The Teachings of Some Insect Planetmates: Knowing the Truth Doesn’t Make You Paranoic, It Makes You Pronoic.
While not approaching the profundity of the above revelation from Hermann Hesse, I have an example of this sort of teaching coming from the physical world occurring in my own life recently. The previous section on Siddhartha was written a while ago, but this event of mine happened only days ago and, by strange coincidence, at the same time that I was contemplating the posting of the section from Hesse.
A week ago, my wife and I picked up our trailer on our annual sojourn South for the winter. It had been stored on a friend’s rural property, deep in the California farm country, three hundred miles North of our eventual destination and six hundred miles from our origin.
We discovered soon enough that not quite a family of wasps, an actual nation of wasps had taken up abode in our trailer.
Now, my wife and I are both spiritual and pacifists, totally uninclined to kill anything, even insects. The death of other things is inevitable in living … we are not fools about it … but we try to learn a different attitude from what we were taught and try to see if peaceful coexistence, if not outright harmony and love, is possible with all that exists.
So our first inclination was to see how the wasps would react if they were simply left alone. We were not deluded in our efforts. Where they were clustered in spots we needed to use, I had to kill off entire families. As near as I can make out … and I’m still not sure … their nest is in a vent above the stove, accessible from the outside and allowing entrance to the inside. But it is not something I can get at to dislodge it. Still, they left us alone and were mysteriously absent except when we were in direct sunlight, when they would become agitated and would come out.
So after our minimal mopping up campaign, we continued down the road the hundreds of miles to our destination. You would think the little invaders would be swept away by the sixty mile per hour winds blowing through their home. But they were not.
Day after day when the sun would be the greatest they would come out. On the second day of this, they were out in forces that reminded me of Hitchcock or Stephen King movies. Scores if not a hundred of them flew above and around us. I had flashbacks to scenes from “The Birds.” One particular image from “The Hunger Games” came to mind, where the tracker jackers attacked and covered one unlucky contestant, stinging her into a puffy ghastly death.
Nevertheless, I tried to remain calm, lying on my bed, wondering what the proper response should be. I mean, this was extraordinary. My cat, Muff, who had been curiously focusing on these creatures at times, at this point looked up at me from the floor with wide terrified eyes and let out a meow of terror and confusion. Also, being the guy I felt it my obligation to protect wife and cat at any and all costs, even if it meant throwing my body between wasps and family.
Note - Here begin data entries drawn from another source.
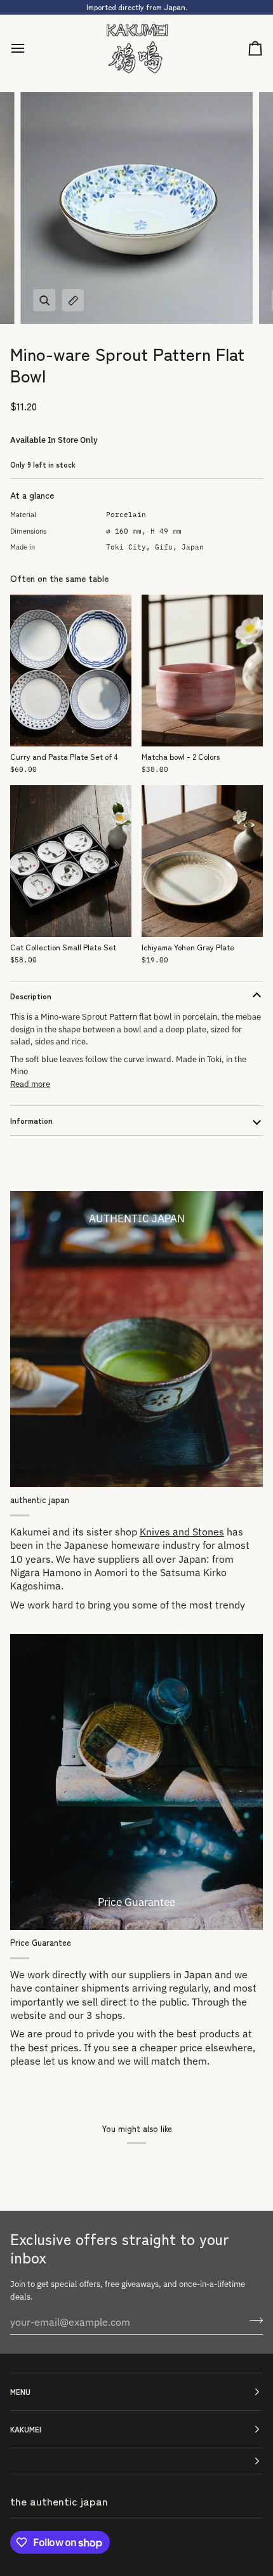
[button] (136, 2461)
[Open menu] (29, 49)
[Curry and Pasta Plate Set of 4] (70, 670)
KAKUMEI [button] (25, 2429)
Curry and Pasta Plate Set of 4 (63, 756)
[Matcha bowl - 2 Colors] (202, 670)
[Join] (252, 2320)
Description (30, 995)
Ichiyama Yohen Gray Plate (188, 947)
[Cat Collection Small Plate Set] (70, 861)
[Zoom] (44, 300)
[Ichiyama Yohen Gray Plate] (202, 861)
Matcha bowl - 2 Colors (181, 756)
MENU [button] (20, 2391)
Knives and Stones (182, 1531)
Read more (30, 1084)
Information (31, 1120)
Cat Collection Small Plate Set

Still, I was keen to find a different way than all-out war. I know that is what we need to do if we are to survive on this planet (saying this even now as a wasp friend of mine just came in and circled around my right hand as it was typing before flying on over to the window again). So at this time of full infestation, I stopped and watched and remained calm, having faith that Hichcockian horrors only exist in fantasy, not God’s real world.
Meanwhile, my wife went into action. To my amazement, she got out a Mason jar and its lid and began enticing one after another of these beasty things into it then releasing them outside. She encouraged them to leave by keeping the door open as well. I knew this was futile because they could and would come back inside, most of them. Or they would retreat to that inaccessible nest that we could not get rid of despite the hours of freeway driving. Still, I was awestruck by her complete lack of fear in her task. She was as aware as I that we could not live calmly in a tiny twelve by seven trailer with hundreds of wasps buzzing about our heads and filling the air all around. Yet she methodically and without a trace of skittishness, let alone fear, went about collecting and removing our unwanted visitors.
Knowing we could not live like this and realizing that my wife’s choice, while admirable, was ultimately futile, I watched and pondered my course of action. What came to mind was Sathya Sai Baba’s words on this, which were that though you should never kill another living thing, you must of course kill insects inside your house.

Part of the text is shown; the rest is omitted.